Yet when the Clippers jet to Hawaii on Monday for the start of Kawhi Leonard‘s and Paul George’s fifth training camp together, and fourth under coach Tyronn Lue, they will do so with only three combined playoff series victories in that span, three consecutive seasons ended with one or both injured, and a bitter aftertaste from last season’s often joyless slog.
Their mountain of individual accomplishments has yet to push the Clippers atop the NBA’s summit, the only achievement that truly matters for a franchise that has transformed itself into a draw for top players, but not yet a place where they can win big.
Maybe that was why last week Lawrence Frank, the Clippers’ top basketball executive, uttered the team’s unofficial, but ultimately appropriate, 2024 slogan.
“You always look at, why is this offseason different than prior offseasons?” Frank said. “One of the things that stands out is I think we all have something to prove.”
It is a prove-it season, one whose results could influence future plans.
From now until late June, Leonard and George are eligible to sign extensions of up to four years. Yet receiving any long-term security from the team — whose financial prudence will be severely tested by onerous new league rules penalizing top-spending teams — could require both to prove they can remain durable and productive. They became the face of the NBA’s new player-participation policy, which imposes penalties if multiple “stars” miss the same game, or nationally televised games, for unapproved reasons. There are exceptions, ones that include serious injury history, which would seemingly apply to Leonard, whose offseason surgery to repair a torn meniscus was his second surgery on the same knee in the last two years.
“Kawhi and PG, those guys play when they’re healthy; when they’re unhealthy then they don’t play, no different than anything else,” Frank said. “It’s just having a little better fortune. So the policy in itself, what they’re saying is yeah, healthy players should play and we totally subscribe to that.”
In the next month leading up to the Oct. 25 regular-season opener, players will be challenged to prove they belong in the rotation. Frank said rookie draft picks Kobe Brown and Jordan Miller should compete not as though they’re bound for the G League but as though they could dislodge a veteran.

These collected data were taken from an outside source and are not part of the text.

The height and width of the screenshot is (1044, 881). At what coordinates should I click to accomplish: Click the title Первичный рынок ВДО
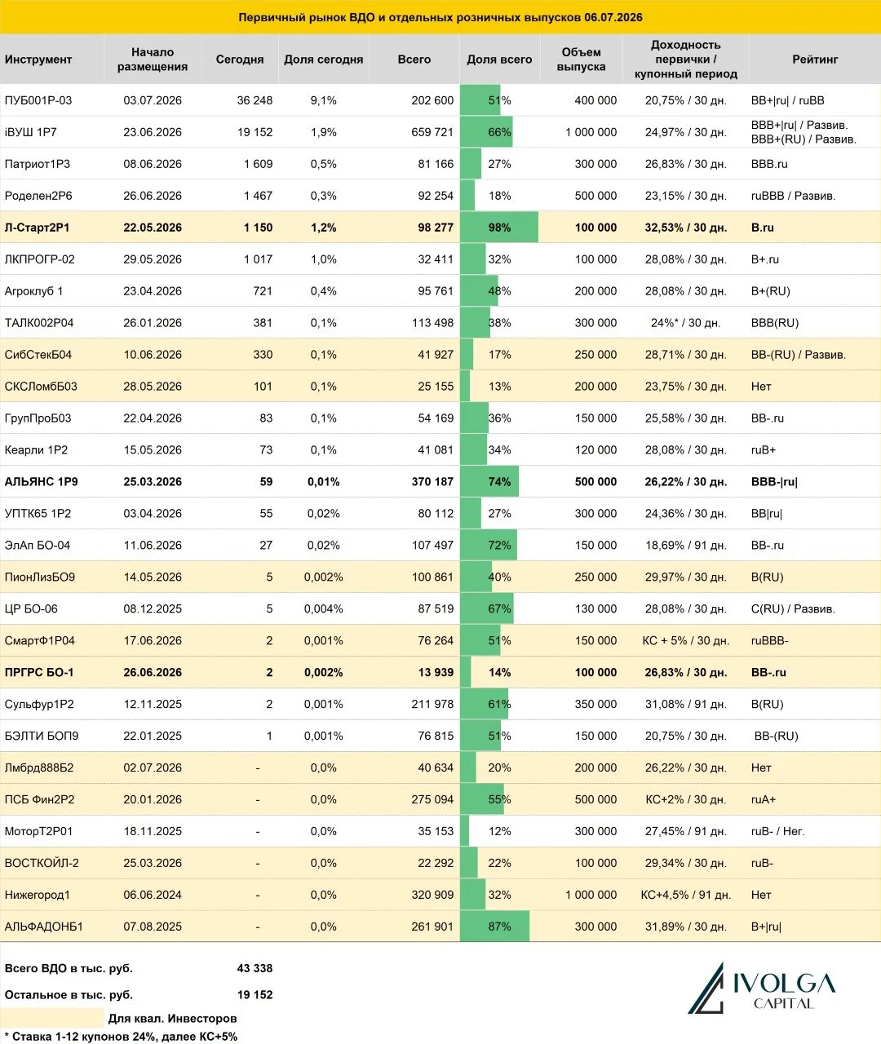click(441, 17)
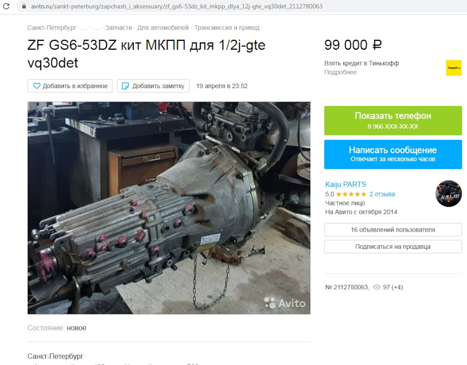Show the seller's phone number

click(x=393, y=120)
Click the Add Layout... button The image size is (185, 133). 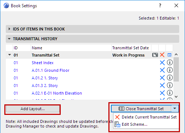pyautogui.click(x=33, y=109)
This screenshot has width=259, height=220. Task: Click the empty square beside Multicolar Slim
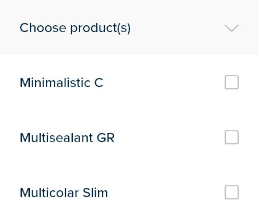[x=231, y=193]
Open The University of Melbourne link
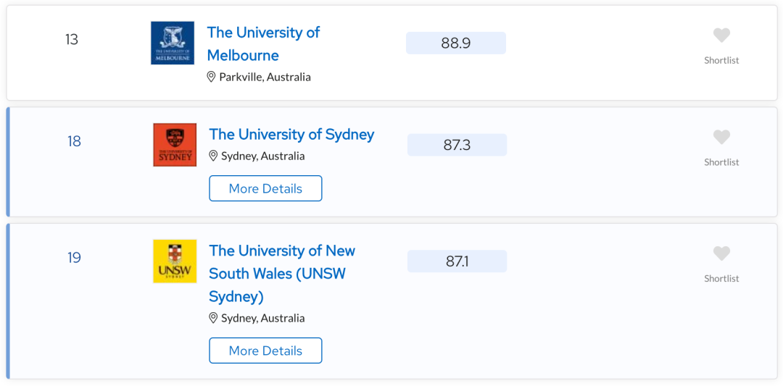Viewport: 783px width, 386px height. (x=263, y=44)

How much do the Clippers truly believe in this team’s title potential? Proof might be revealed in their potential trades. The Clippers were uninterested all summer in putting wing Terance Mann in potential trade packages for Philadelphia’s James Harden, though the sides have remained in contact. The team is strongly pursuing Jrue Holiday, meanwhile. If Portland asks for multiple future first-round picks to trade Holiday, would the Clippers, who control few of their future draft picks, go all-in?
Can point guard Russell Westbrook, who joins Leonard as the Clippers bearing top-75 accolades, prove he can sustain the career resurgence, stronger shooting and joyful spirit that highlighted his arrival at midseason last February and surprised so many?
Can Lue show he can again outfox opposing coaches with his lineup choices and in-game adjustments?
Considering the team waived veteran Eric Gordon in June in part to create room in the backcourt, can young wings Mann, Bones Hyland and Brandon Boston Jr. showcase progress?
Can the front office, whose top decision-makers have been in place the last six seasons, prove their big-picture, team-building vision under the punitive restrictions of the new collective bargaining agreement to position the team for a championship?
Rival executives, coaches and agents say they are observing closely the potential fallout if the Clippers again do not prove themselves to be championship caliber. No one inside the Clippers needs reminding that in just one year team owner Steve Ballmer will open Intuit Dome, the arena for which he has invested well north of $1 billion, in Inglewood and wants to draw full houses by fielding a relevant, exciting team, not a reminder of a roster that has consistently fallen short.
One underlying issue is whether the Clippers can prove they will take the regular season more seriously, as Frank and Lue have vowed they will. It was a message that Frank said stemmed, in part, between the jarring contrast of the last two seasons. In 2021-22, the Clippers won five games when trailing by 20 points or more, the most by any team in the previous 26 seasons since the league began collecting play-by-play data. And that was while missing Leonard for an entire season of knee rehabilitation, and George for all but 31 games.
“We had a sense of pride,” Frank said. Last season, he added, “it didn’t feel like that every night. And we get injuries, they suck, OK, but at the same time we have a responsibility to each other, to the organization, to our fans to make sure that that we’re playing our hearts out. “… You do have guys that feel like we owe something to our fans, we owe something to each other, we do have something to prove and yet we know, hey it doesn’t matter what we say. We got to do it and then we got to be able to sustain it and then we have to be able to finish it.
“And guess what? The competition, there’s more quality teams. There’s great parity. Denver is clearly the best team in the league, OK, and then there’s a lot of high-level teams and you look out West, that’s why everything matters. You can’t take anything for granted. You can have a poor two-week stretch, you could go from being a top-three, top-four team to where you’re battling for the play-in the last game of the season.”
As Frank noted, the Clippers have talked about their title ambitions for years, dating before Leonard‘s and George’s arrival. When training camp opens in Hawaii, they will set out to prove whether they can at last live up to it.